Sometimes he despairs of the current runaway wine market. "I'm almost hurt by it. You can't share this stuff with people, it's so expensive. Wine was meant to be drunk! How can I say, You should drink this fabulous bottle of wine. But you have to give my $600 for it. It's a bargain, but you have to pay $600?'"
Even if Mr. Verdillo scraped together the money to buy a case of '89 Petrus, he said it wouldn't sell at Tommaso's. "Who's going to come here in Brooklyn to buy it?" he said. "Cru and Veritas, those are the places where people would go and spend $7,000 on a bottle."
While the customers at those restaurants may be willing to spend that kind of money, the people who work there know better; they grab the D train to the 18th Avenue stop in Bensonhurst. "The guys from Cru come here to drink," Mr. Verdillo laughed, referring to the Burgundy-rich Greenwich Village restaurant. "They raid my cellar quite often."
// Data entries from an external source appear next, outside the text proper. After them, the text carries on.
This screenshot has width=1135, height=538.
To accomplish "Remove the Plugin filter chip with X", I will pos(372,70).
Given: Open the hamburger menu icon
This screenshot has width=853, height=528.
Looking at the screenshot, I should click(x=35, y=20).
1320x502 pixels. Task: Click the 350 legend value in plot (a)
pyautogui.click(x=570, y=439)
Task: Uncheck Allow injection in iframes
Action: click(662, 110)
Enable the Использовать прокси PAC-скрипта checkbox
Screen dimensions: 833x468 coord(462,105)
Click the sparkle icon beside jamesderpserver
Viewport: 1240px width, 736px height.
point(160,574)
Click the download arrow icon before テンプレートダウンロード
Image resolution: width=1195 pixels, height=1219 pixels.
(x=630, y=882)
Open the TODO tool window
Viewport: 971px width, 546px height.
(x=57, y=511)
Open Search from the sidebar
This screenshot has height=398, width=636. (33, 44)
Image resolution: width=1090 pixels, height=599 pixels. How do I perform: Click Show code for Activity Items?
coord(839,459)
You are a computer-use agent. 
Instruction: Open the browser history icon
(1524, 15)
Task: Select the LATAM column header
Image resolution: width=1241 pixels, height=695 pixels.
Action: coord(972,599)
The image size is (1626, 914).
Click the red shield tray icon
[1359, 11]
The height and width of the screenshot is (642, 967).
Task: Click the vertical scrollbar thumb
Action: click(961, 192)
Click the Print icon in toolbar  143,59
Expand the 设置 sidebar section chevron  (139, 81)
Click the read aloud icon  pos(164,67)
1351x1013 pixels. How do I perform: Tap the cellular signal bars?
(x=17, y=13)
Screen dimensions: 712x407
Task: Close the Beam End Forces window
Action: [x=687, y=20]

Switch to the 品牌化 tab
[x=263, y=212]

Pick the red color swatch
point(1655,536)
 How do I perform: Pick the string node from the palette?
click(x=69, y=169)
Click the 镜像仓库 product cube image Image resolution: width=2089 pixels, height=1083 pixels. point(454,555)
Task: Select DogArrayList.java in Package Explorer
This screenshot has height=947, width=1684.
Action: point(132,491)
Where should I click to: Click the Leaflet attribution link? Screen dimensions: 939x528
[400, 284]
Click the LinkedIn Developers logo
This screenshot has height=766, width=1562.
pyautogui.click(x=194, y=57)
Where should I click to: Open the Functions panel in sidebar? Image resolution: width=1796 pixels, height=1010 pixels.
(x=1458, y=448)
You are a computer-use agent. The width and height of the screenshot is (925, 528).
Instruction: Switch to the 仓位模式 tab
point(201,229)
There is no end, in fact, to the list of wine-world heavyweights who have made the pilgrimage to Bensonhurst. Piedmont wine titan Angelo Gaja has been there many times. Bruno Giacosa's daughters have visited; one daughter roomed upstairs for a month one summer. Legendary Barolo wine producer Aldo Conterno has been a guest. The maker of the cognoscente's most favored wine glasses, Georg Riedel, dined there with his son. "He was very autocratic with that boy," Mr. Verdillo said of the Austrian glassmaker. "That kid sat up straight. Very dignified. And I'm the opposite of that. I'm not a dress-up kind of guy. Very casual." And then, of course, there are Tommaso's numerous less-celebrated regulars. "People want to drink old wines at reasonable prices," he said. "They come here for that."